EXERCISE AIM: When you reach the line containing "Where should I click to: Open", begin reproducing the lines exactly and continue through the end of the listing, leaving out the pictures.

DATA FOR ANALYSIS:
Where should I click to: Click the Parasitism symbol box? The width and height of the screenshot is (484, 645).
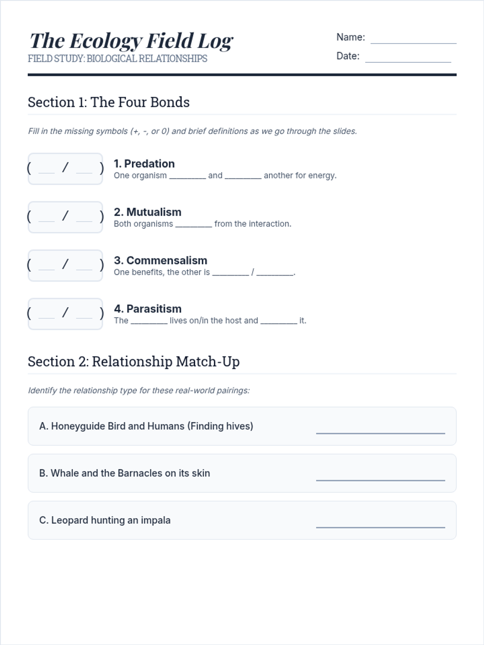(x=65, y=314)
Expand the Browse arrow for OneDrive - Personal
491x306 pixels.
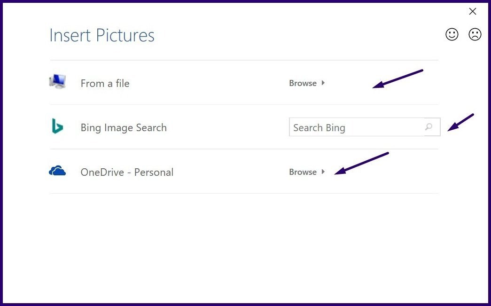323,172
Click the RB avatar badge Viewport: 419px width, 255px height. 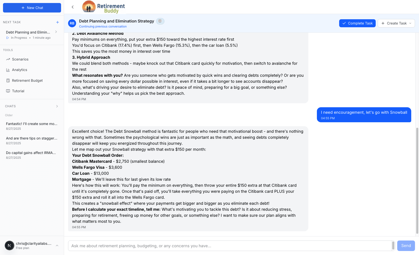click(72, 23)
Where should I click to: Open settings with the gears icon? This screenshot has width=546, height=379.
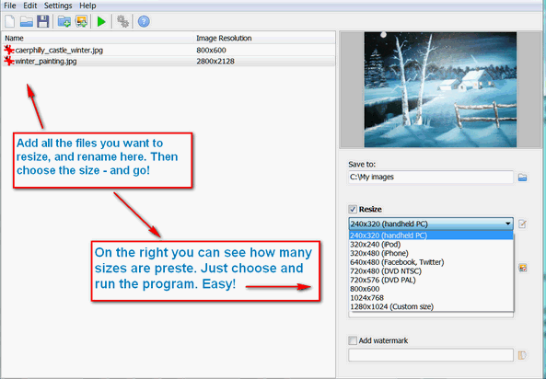122,21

TASK ANSWER:
Where should I click to: Open settings with the gears icon? This screenshot has width=546, height=379.
122,21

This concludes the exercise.